[Stored dataset items]
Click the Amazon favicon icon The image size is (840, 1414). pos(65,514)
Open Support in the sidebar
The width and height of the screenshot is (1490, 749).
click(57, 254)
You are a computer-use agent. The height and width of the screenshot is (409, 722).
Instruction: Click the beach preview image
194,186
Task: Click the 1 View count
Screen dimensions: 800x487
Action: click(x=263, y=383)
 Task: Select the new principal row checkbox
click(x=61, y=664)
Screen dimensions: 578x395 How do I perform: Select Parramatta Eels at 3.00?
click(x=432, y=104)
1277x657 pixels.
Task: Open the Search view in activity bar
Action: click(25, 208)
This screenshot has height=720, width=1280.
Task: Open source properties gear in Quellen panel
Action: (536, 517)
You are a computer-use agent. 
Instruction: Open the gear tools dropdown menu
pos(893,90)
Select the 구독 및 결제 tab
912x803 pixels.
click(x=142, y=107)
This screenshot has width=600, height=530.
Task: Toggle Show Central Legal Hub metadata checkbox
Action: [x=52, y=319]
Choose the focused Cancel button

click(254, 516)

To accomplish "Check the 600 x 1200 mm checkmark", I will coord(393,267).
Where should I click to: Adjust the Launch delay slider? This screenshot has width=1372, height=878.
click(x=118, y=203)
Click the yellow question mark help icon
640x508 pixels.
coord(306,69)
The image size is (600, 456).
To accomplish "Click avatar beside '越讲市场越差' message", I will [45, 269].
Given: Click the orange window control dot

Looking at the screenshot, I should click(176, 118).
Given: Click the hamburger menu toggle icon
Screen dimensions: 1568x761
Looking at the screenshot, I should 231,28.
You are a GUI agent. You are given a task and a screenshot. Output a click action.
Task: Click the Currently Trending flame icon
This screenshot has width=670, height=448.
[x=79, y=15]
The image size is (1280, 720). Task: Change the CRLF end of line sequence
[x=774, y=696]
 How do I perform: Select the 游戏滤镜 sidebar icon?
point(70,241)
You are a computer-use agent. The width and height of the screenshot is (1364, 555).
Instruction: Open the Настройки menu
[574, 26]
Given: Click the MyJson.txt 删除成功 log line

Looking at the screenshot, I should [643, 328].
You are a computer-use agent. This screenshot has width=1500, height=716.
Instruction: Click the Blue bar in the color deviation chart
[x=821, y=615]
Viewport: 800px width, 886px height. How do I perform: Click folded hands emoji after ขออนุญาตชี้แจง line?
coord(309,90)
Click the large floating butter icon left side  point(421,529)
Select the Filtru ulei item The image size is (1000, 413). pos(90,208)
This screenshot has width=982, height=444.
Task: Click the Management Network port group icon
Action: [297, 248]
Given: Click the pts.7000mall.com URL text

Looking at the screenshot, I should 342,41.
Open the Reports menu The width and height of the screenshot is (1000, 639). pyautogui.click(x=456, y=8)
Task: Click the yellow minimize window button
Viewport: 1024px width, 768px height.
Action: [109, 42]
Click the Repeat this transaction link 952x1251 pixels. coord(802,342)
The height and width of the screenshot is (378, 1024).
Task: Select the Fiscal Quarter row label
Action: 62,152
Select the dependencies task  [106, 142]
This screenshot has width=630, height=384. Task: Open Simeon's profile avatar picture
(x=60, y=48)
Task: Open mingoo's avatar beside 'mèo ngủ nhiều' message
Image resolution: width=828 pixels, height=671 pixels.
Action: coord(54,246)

*The problem*: Restate every record above, exactly, in full.

*Answer to this task*:
Click the Amazon favicon icon The image size is (840, 1414). pos(65,514)
Open Support in the sidebar
The width and height of the screenshot is (1490, 749).
click(57, 254)
You are a computer-use agent. The height and width of the screenshot is (409, 722).
Instruction: Click the beach preview image
194,186
Task: Click the 1 View count
Screen dimensions: 800x487
Action: click(x=263, y=383)
 Task: Select the new principal row checkbox
click(x=61, y=664)
Screen dimensions: 578x395 How do I perform: Select Parramatta Eels at 3.00?
click(x=432, y=104)
1277x657 pixels.
Task: Open the Search view in activity bar
Action: click(25, 208)
This screenshot has height=720, width=1280.
Task: Open source properties gear in Quellen panel
Action: (536, 517)
You are a computer-use agent. 
Instruction: Open the gear tools dropdown menu
pos(893,90)
Select the 구독 및 결제 tab
912x803 pixels.
click(x=142, y=107)
This screenshot has width=600, height=530.
Task: Toggle Show Central Legal Hub metadata checkbox
Action: [x=52, y=319]
Choose the focused Cancel button

click(254, 516)

To accomplish "Check the 600 x 1200 mm checkmark", I will coord(393,267).
Where should I click to: Adjust the Launch delay slider? This screenshot has width=1372, height=878.
click(x=118, y=203)
Click the yellow question mark help icon
640x508 pixels.
coord(306,69)
The image size is (600, 456).
To accomplish "Click avatar beside '越讲市场越差' message", I will [45, 269].
Given: Click the orange window control dot

Looking at the screenshot, I should click(176, 118).
Given: Click the hamburger menu toggle icon
Screen dimensions: 1568x761
Looking at the screenshot, I should 231,28.
You are a GUI agent. You are given a task and a screenshot. Output a click action.
Task: Click the Currently Trending flame icon
This screenshot has width=670, height=448.
[x=79, y=15]
The image size is (1280, 720). Task: Change the CRLF end of line sequence
[x=774, y=696]
 How do I perform: Select the 游戏滤镜 sidebar icon?
point(70,241)
You are a computer-use agent. The width and height of the screenshot is (1364, 555).
Instruction: Open the Настройки menu
[574, 26]
Given: Click the MyJson.txt 删除成功 log line

Looking at the screenshot, I should [643, 328].
You are a computer-use agent. This screenshot has width=1500, height=716.
Instruction: Click the Blue bar in the color deviation chart
[x=821, y=615]
Viewport: 800px width, 886px height. How do I perform: Click folded hands emoji after ขออนุญาตชี้แจง line?
coord(309,90)
Click the large floating butter icon left side  point(421,529)
Select the Filtru ulei item The image size is (1000, 413). pos(90,208)
This screenshot has width=982, height=444.
Task: Click the Management Network port group icon
Action: [297, 248]
Given: Click the pts.7000mall.com URL text

Looking at the screenshot, I should 342,41.
Open the Reports menu The width and height of the screenshot is (1000, 639). pyautogui.click(x=456, y=8)
Task: Click the yellow minimize window button
Viewport: 1024px width, 768px height.
Action: [109, 42]
Click the Repeat this transaction link 952x1251 pixels. coord(802,342)
The height and width of the screenshot is (378, 1024).
Task: Select the Fiscal Quarter row label
Action: 62,152
Select the dependencies task  [106, 142]
This screenshot has width=630, height=384. Task: Open Simeon's profile avatar picture
(x=60, y=48)
Task: Open mingoo's avatar beside 'mèo ngủ nhiều' message
Image resolution: width=828 pixels, height=671 pixels.
Action: coord(54,246)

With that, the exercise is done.